Dito isto, claro, o mito do progresso é sem dúvida uma mentira – e nem sequer uma mentira muito boa. Aliás, como evidenciou G.K. Chesterton, é uma mentira tão má que ninguém, no seu perfeito juízo, poderá dar-lhe crédito algum. Esteja Chesterton errado ou o mundo louco, ou ambos, o facto é que a maioria de nós parece professar dogmaticamente este credo inacreditável. Numa versão académica, parece-nos uma verdade inquestionável que o “mundo de hoje”, moderno, é melhor do que o mundo medieval, plena “idade das trevas”. Trocado por miúdos, parece-nos evidente que a nossa geração, jovem, é melhor do que a geração dos nossos pais e avós; e, embora essa de facto tenha sido a sua esperança, não se segue de forma nenhuma que seja verdade. Não consigo perceber, comparando com o que acontecia há cinquenta anos atrás, como é que ao facto de a percentagem da população tatuada ou o número de nações que despenalizaram o aborto ser maior hoje se segue que isso seja uma coisa boa.

Não me interpretem mal! Sou inteiramente contra a despenalização do aborto, mas não tenho nada contra tatuagens e tatuadores, a menos que sejam eles mesmos hostis a um saco de batatas não tatuado como eu. Também não tenho nada – longe de mim! – contra a ideia de progresso. Isso seria, claro, contraditório: “progredir” há-de significar algo como “tornar-se melhor”, e só um louco, tendo que mudar, quereria mudar para pior. O mito do progresso, porém, não se limita a dizer que devemos progredir, mas pretende dizer-nos que, porque estamos a mudar, estamos a mudar para melhor; isto sem o mínimo esforço de definir “melhor”. Segundo o mito do progresso, com o tempo progredimos e, por isso, “melhor” significa apenas aquilo em que nos tornamos.

E é aqui, claro, que o mito do progresso é uma mentira; e uma mentira muito feia: não só porque nos engana o intelecto, mas sobretudo porque nos tolda o sentido da vida. Eu, que não sei uma palavra de chinês (nem, para todos os efeitos, de mandarim), ouvi várias vezes da boca de um amigo um provérbio alegadamente chinês, que reza: “Um barco que não conhece o seu destino não reconhece ventos favoráveis”. Ora, se o provérbio é autêntico ou não, isso nada afecta a sapiência que encerra. Um mundo incapaz de dizer o que é bom é um mundo incapaz de dizer o que é melhor; e um mundo que não sabe o que é o melhor, poderá mudar, e até poderá ter sorte algumas vezes, mas é um mundo incapaz de progredir.

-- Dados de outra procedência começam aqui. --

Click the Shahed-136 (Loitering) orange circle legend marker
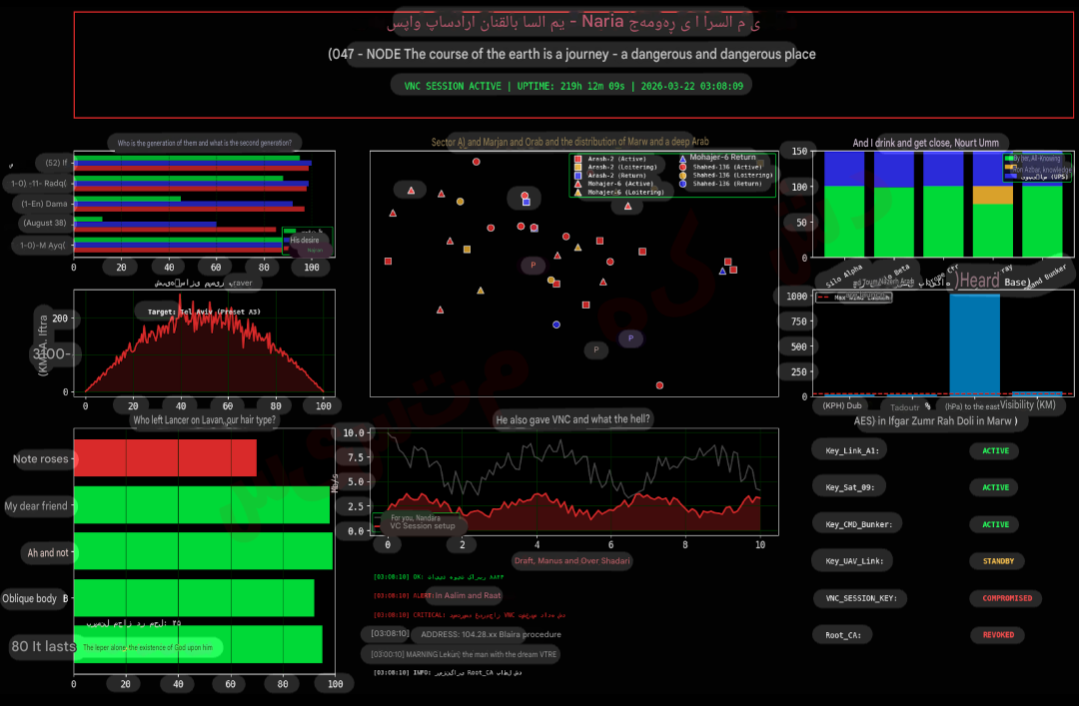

O mito do progresso está um pouco por toda a parte: seja no drama humano do aborto e da eutanásia, seja no olhar lançado a quem se atreva a caminhar pela rua em calças boca-de-sino. Até em ambientes de suposto diálogo religioso podemos ouvir o ateísmo ser aclamado pelo facto de ser um dado moderno – como se uma doença fosse benigna por ser recente.

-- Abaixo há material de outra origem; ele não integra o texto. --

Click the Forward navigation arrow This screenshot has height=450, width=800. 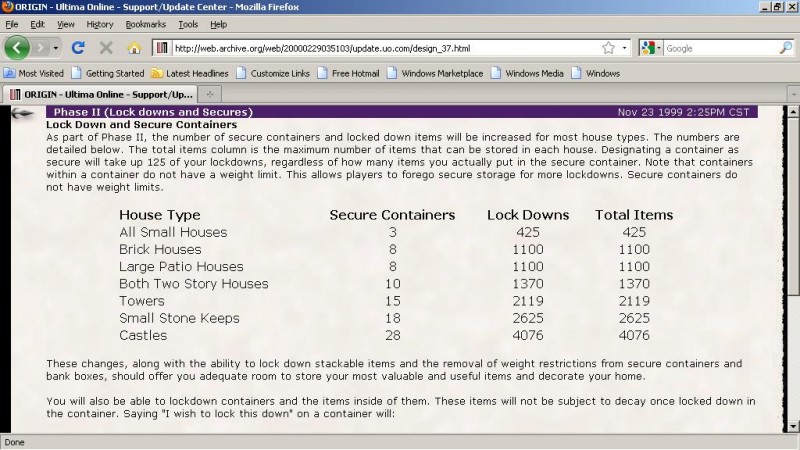pos(40,48)

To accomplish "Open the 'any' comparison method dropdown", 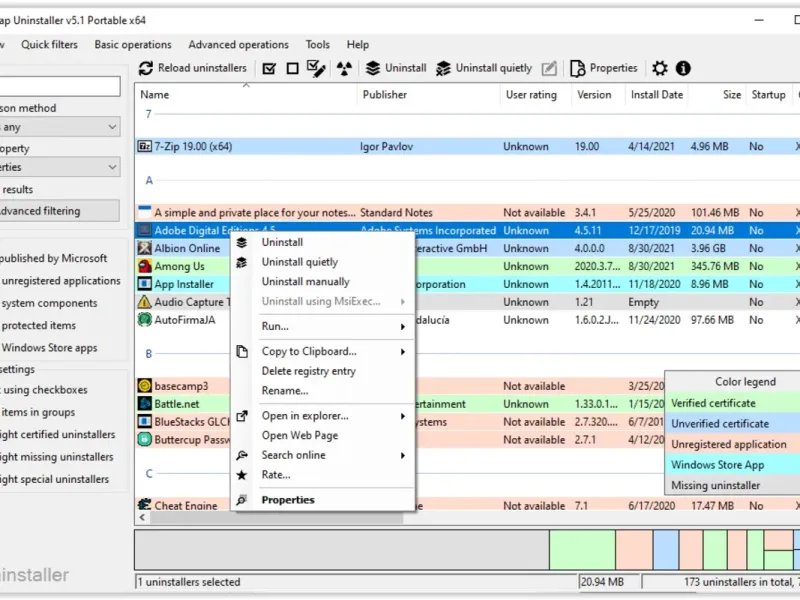I will tap(60, 127).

Mais do que um convite a um exame de consciência (o que não deixaria de ser uma ideia interessante), este artigo pretende incentivar o leitor – “inspirar” talvez seja pedir demais – a, da próxima vez que julgar algo como melhor sem se perguntar primeiro o que “melhor” significa, da próxima vez que identificar o novo com o bom, ou da próxima vez que, em suma, voltar a oferecer sacrifícios ao Baal do progresso… nesse dia – e poderá ser já hoje –, coloque-se a questão: “o que é, de facto, bom? o que é, de facto, melhor?” O meu conselho é que não descanse enquanto não encontrar resposta a essa pergunta; e, se nunca encontrar descanso, quiçá seja pelo melhor.